Paduch, of North Bergen, New Jersey, did not testify at the trial, as is his right against self-incrimination, but his lawyer said his decision might have been different if he had the information on the drive.

"Dr. Paduch was robbed of the opportunity to participate in his own defense in this matter," Baldassare wrote in his motion. "Dr. Paduch’s testimony — had he been able to make a fulsome evaluation of the information on the Concealed Hard Drive — would likely have resulted in an acquittal. He was in the best position to explain the medical records, the medical treatment, and the communications. Absent this information, his decision not to testify was not fully informed of all the evidence in the government’s possession."

U.S. Attorney Damian Williams declined to comment on the motion.

Paduch has been held in the jail, known as the MDC, since his arrest in April 2023. The jail also houses convicted cryptocurrency scammer Sam Bankman-Fried and music mogul Sean "Diddy" Combs, currently on trial for racketeering and sex trafficking. Combs’ lawyers protested his incarceration there due to the dangerous and squalid conditions in the jail.

 Two prisoners died during fights this year and four others took their lives over the last three years, according to court records.
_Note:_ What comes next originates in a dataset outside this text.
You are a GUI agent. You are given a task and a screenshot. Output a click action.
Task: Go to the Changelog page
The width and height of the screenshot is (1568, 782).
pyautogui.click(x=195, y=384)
A fire in the jail in 2019 knocked out power for a week, exposing inmates to subzero temperatures, according to a Department of Justice report. Some judges have refused to house defendants there or have released nonviolent inmates because of the jail’s conditions, according to The Associated Press.

Bureau of Prisons officials declined to comment on Paduch’s motion but have previously acknowledged problems in the jail.